Finance professor Michael Pettis writes in the Financial Times:
It is easy to get over-excited about China. When bulls aren’t predicting near infinite-growth and competing to proclaim earlier and earlier dates by which China’s economy will become the world’s largest, bears are proclaiming the country on the verge of collapse. In the past two months informed consensus seems to have shifted from the former view to the latter. To some extent this represents a welcome dose of reality. In spite of outstanding growth rates in 2009, China nonetheless has serious structural problems that were actually exacerbated by the quality of last year’s growth. Many observers seem now to be waking up to this fact.
That China has structural problems should not have surprised us. No one could have reasonably hoped that the country’s institutions would adapt as quickly as its underlying economic and social systems have changed, and institutional mismatches must result in periods of difficult adjustment. This has been true of every rapidly developing economy in history.

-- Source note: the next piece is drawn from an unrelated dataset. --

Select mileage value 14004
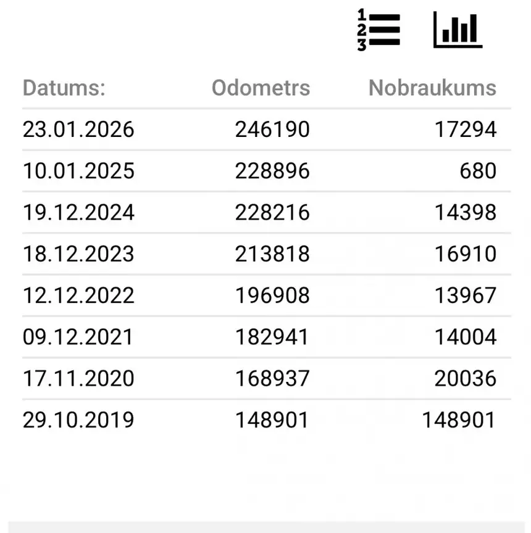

But we need perspective on how China is likely to adjust. As with Japan in the 1980s, China’s export growth relative to the rest of the world has created one of its most serious mismatches. When its share of global trade was tiny, China’s traditional response to domestic economic contraction – to boost investment in infrastructure and production capacity – had a negligible impact on the global balance of payments. The subsequent surge in exports could easily be absorbed by the rest of the world.